The only adjustment necessary in that description is to including “hoarding cash by the wealthy”, simply because that is what the wealthy do with excess profits (reference Adam Smith) to the detriment of society.

The fact is that the central bank CANNOT generate jobs or lower inflation without the appropriate federal legislation to support it.

THAT is what is missing and why this effort is doomed to fail.

You would think Mr. Bernanke would know and understand this, but apparently not.

The real underlying problem is decades of job outsourcing — especially manufacturing jobs that bring in real revenue to the US economy — plus trade and tax legislation that favors capital investment virtually anywhere but in the US.

By Bernanke giving more money to the wealthy, he is simply contributing to the already desperate problem of job loss for decades, especially since the beginning of free trade with China.

Congress MUST REVERSE what it has wrought over the past 30+ years in terms of trade and tax legislation that favors capital investment outside of the US. ONLY that can turn this country around.

Bernanke in the meantime is simply “tilting at windmills”.

Posted by Gordon2352 | Report as abusive

Very well written. Great article

Posted by fabioaraujo | Report as abusive

An important assumption the author makes is that Bernanke no longer intends to control inflation. However, the only evidence for this is that Bernanke has not specified an end date for this round of QE.

This may merely be an attempt to talk up the stock market, or increase inflationary expectations, to counteract deflationary forces. It is by no means a commitment by Bernanke to embark on reckless monetary expansion.

Anyway, the Fed’s dual mandate is to maximize employment AND minimize inflation. Bernanke does not have the authority to abandon this. So this article is based on a false premise. And the sky is not falling.

On the other hand, if the author is somehow right, and Bernanke and the entire Fed are actually going wild, consider how commodity prices would rise, and how that would heat up inflation in China — which pegs the Yuan to the USA dollar, in effect.

Sharply higher Chinese inflation would either force China to raise interest rates or curb lending to cool their inflation, which could significantly slow their growth. If a sharply slower economy led to internal unrest, China would be forced to allow significant appreciation of the yuan, to make imported commodities cheaper in Yuan terms.

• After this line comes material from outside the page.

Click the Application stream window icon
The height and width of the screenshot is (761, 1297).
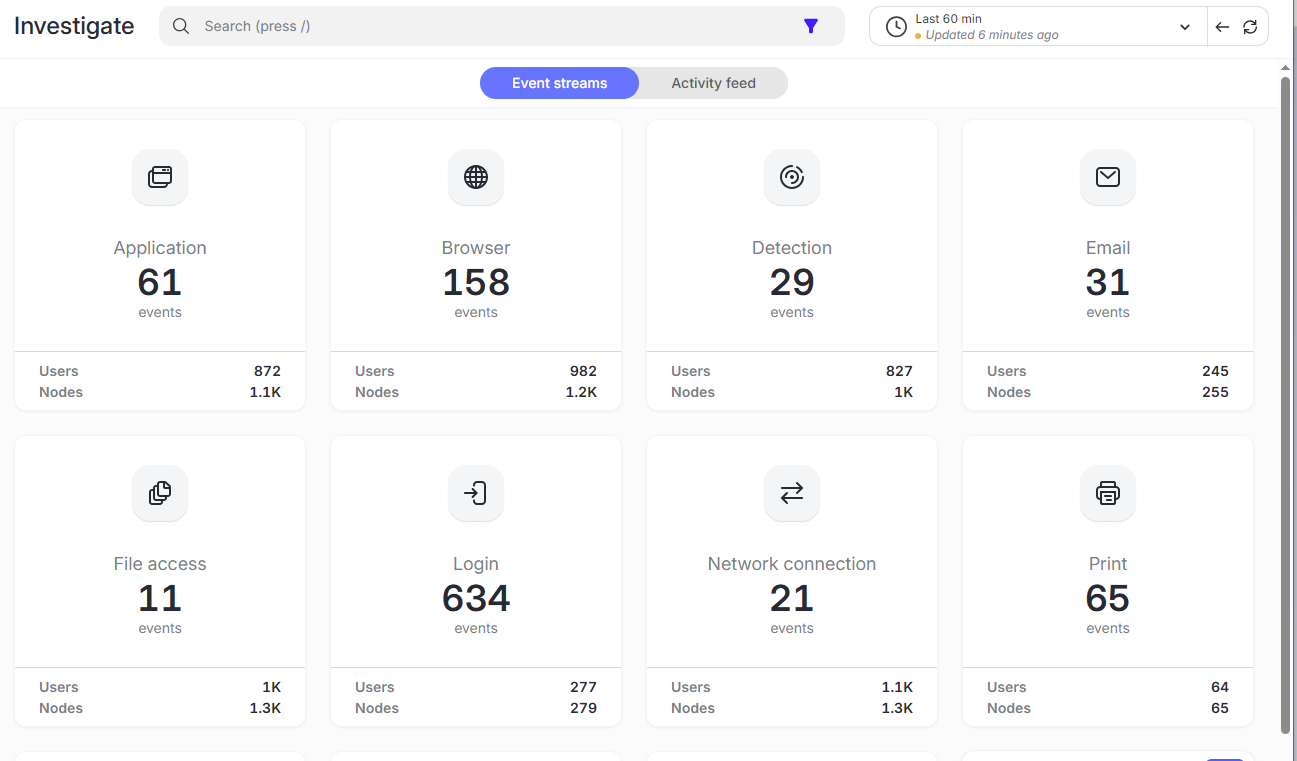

This yuan appreciation would help the USA economy, and reduce the cost of Chinese imports in Yuan terms, encouraging domestic consumption in China.

Posted by DifferentOne | Report as abusive

Mr. Kaletsky,
I read your article in its IHT format, and want to thank you for providing sense in a subject one would otherwise have a hard time not to categorize as a ‘systemic problem without solution’ since all economic parameters indeed are intertwined. I believe, though, that in order for this policy to take its effect, main-stream companies and business leaders will need to be better briefed and communicated to.

Posted by HansVanMingroot | Report as abusive

The Fed’s two jobs – price stability and employment. Big FAIL on both. Due to the drought, our food prices on anything having to do with grain – feed for animals, baked goods and more – will go up next year. Our fuel prices go up, then down, then up again, then down again – like a roller-coaster affecting anything needing to be trucked or flown to markets.

We hear talk of the “recovery”, but many are facing loss of homes due to foreclosures, loss of jobs or cut in hours and benefits, rise in healthcare costs including insurance, and we have 42 million of our people having to depend on food stamps and welfare while hunger and poverty are still on the rise.

I do wish someone in these “economist” circles would send me a pair of the rose-colored glasses they seem to be wearing or some of the wacky-tobacky they must be smoking. Just keep the printing presses going full speed, pushing out more bills that will soon be worthless. Why not just give each of us our own printing press with a limit of about $5,000? That might help.